Histological examinations and confocal microscopy

Brain derived from mock and JEV-infected mice were embedded in paraffin and 10-µm sections were prepared and stained with hematoxylin and eosin (H&E). Sections were analyzed using a Nikon Eclipse E600 microscope (Nikon, Tokyo, Japan). For confocal microscopy of brain tissue, brains were collected and frozen in optimum cutting temperature (OCT) compound (Sakura Finetechnical Co., Tokyo, Japan) following vigorous perfusion with HBSS. 6–7 µm thick sections were then cut, air-dried, and fixed in cold solution (1∶1 mixture of acetone and methanol) for 15 min at −20°C. Non-specific binding was blocked with 10% normal goat serum, and samples were then permeabilized with 0.1% Triton X-100. Staining was performed by incubating sections overnight in moist chamber at 4°C with anti-JEV and biotin conjugated anti-mouse CD11b (BD Biosciences, San Diego, CA) antibody. Primary antibodies were detected with secondary FITC-conjugated streptavidin and PE-conjugated goat anti-mouse Ab. Nuclei were counterstained with DAPI (4′6-diamidino-2-phenylindole) (Sigma-Aldrich). Finally, the fluorescence was observed by confocal laser scanning microscope (CalZeiss, Zena, Germany).

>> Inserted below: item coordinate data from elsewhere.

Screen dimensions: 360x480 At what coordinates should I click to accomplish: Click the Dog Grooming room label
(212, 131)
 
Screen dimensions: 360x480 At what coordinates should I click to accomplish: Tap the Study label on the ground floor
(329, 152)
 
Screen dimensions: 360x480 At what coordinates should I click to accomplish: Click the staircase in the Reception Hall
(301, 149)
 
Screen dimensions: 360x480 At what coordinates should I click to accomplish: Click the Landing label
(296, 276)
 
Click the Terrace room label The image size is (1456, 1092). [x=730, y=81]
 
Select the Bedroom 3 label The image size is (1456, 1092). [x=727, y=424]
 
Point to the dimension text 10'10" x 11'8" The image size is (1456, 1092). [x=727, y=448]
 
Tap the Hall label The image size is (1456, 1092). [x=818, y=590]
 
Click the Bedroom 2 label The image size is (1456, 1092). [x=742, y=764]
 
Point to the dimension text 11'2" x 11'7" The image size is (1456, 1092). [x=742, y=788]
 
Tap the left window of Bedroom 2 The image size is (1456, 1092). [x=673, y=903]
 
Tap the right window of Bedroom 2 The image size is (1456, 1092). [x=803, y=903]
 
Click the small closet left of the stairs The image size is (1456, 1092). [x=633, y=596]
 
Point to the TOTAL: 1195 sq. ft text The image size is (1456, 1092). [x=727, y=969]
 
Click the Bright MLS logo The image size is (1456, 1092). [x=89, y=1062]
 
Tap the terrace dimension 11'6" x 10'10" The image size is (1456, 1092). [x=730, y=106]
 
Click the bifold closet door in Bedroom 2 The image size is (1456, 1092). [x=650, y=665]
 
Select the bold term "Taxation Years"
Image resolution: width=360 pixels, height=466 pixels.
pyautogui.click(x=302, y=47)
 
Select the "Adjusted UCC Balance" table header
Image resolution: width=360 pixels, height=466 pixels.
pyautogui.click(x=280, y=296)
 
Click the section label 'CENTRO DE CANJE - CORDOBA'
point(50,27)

Evaluation of BBB permeability

Blood–brain barrier (BBB) permeability was determined by visualizing and quantifying extravasated Evans blue dye into the brain, as described earlier with some modification [20], [21]. Briefly, JEV-infected mice were injected i.p. with 800 µl of 1% (w/v) Evans Blue dye (Sigma-Aldrich) 2 and 3 days pi, and perfused via intracardiac puncture with HBSS 1 h later. Brains were subsequently removed, weighed, and stored at −80°C following visualization with a high resolution digital camera. For Evans blue quantification, brain tissues were homogenized in 1 ml of PBS, and 1 ml of 100% trichloroacetic acid (TCA) (Sigma-Aldrich) was then added to the homogenate to precipitate proteins. The mixture was then vigorously shaken to precipitate the proteins for 2 min and cooled for 30 min at 4°C. After centrifugation (30 min at 4,000 ×g), the absorbance of the supernatant was measured at 620 nm using a spectrophotometer. The content of Evans blue was valued as micrograms of dye per gram of brain tissue by using a standard curve.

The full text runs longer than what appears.